Later that night, I was browsing the local news site, looking for the weather or something, and what do I find? This story.

Quite literally just where we were earlier the same day. Under the same circumstances that we found ourselves in. I guess we were the lucky ones.

How dangerous, how foolish. All for a few more seconds. People need to stop being in such a darn hurry all the time.

Today's soapbox is decidedly... GREEN!

While I was fussing and cleaning and cooking dinner on Friday night (laying low after a gnarly encounter with some less than perfect Thai food… blah), I was listening to the City Club of Portland on OPB. I would say that 7 times out of 10, I find that program rather dry, and it serves as moderately interesting entertainment when I’m in my car driving somewhere. This past Friday’s topic however, was the future of transportation in our area.

It was neat to listen to the ideas and the concepts that people were throwing back and forth—Cars without drivers on our highways! Sustainable neighborhoods! Truck routes that bypass the city entirely! I felt like I was looking down the maw of a Jetson’s era space-age in which we climb into our cars, type our destination into our GPS-style mapper, crack open a good book, and, Voila!, are transported to our desired location a few minutes later. One of the guests speaking on the show (I missed the portion of the program in which they were introduced) noted that for the last couple of centuries, we’ve experienced a major transportation revolution once ever 50 years. The Car. The Train. The Airplane. Based on this theory, we’re overdue for some sort of major, society-shaping change. Interesting.

The thing that interested me most about the program was a description of a pervasive attitude that many developers and Americans have regarding agricultural land and farm land. This wasn’t something that those being interviewed claimed as their own, but rather something that they discussed.

What is an open field if not a future suburban development? “Empty space” where we find farms and forests is just an up-tapped cash-cow awaiting malls, box stores, parking lots and houses—in short: progress!!

Of course this perspective won’t be anything overt, nor will it be something that I imagine people go about shouting from the hilltops. Driving into Hillsboro and Beaverton from Forest Grove this weekend hammered this impression home to me, however. As we left Orenco Station and close in on the Streets of Tanasbourne, I noticed two or three small, single-family homes. They had yards, garages, driveways, the usual. Yet on either side of these homes leered giant new development. Townhouses, condos, strip malls, parking lots. I felt so sorry for the older couple out watering their lawn in the midst of all this progress.
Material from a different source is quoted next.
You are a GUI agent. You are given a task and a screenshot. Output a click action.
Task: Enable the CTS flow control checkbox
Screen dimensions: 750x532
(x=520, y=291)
I think as a society, we’ve forgotten the value of agriculture. Even in our “global society” on a local-level many communities are funded by industries such as farms, ranches, wineries, etc. Those “empty” fields are arteries for families, communities, and who micro-economies. What happens if that goes away? Can you grow wine grapes on the roof of your local Target?
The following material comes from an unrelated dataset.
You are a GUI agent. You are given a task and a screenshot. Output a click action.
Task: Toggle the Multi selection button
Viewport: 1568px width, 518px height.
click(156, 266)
Now, I’m not the more informed individual on this topic. Until I did a Google search of the US Government website, I thought that more than just 3% of Americans were employed in Agricultural labor. It doesn’t change my opinion that it’s important. I think that it’s something worth preserving if we can. Then again, there are a lot of battles out there and a lot of things worth preserving. But we can do our part. Please support legislation that enforces the Portland-area urban growth boundaries! Encourage affordable high-density living in the Portland area. Discourage sprawl! A sprawling cat is cute. Sprawling metro? Not so cute.

Ride your bike! Compost! Buy wind energy! Re-use Ziplocs!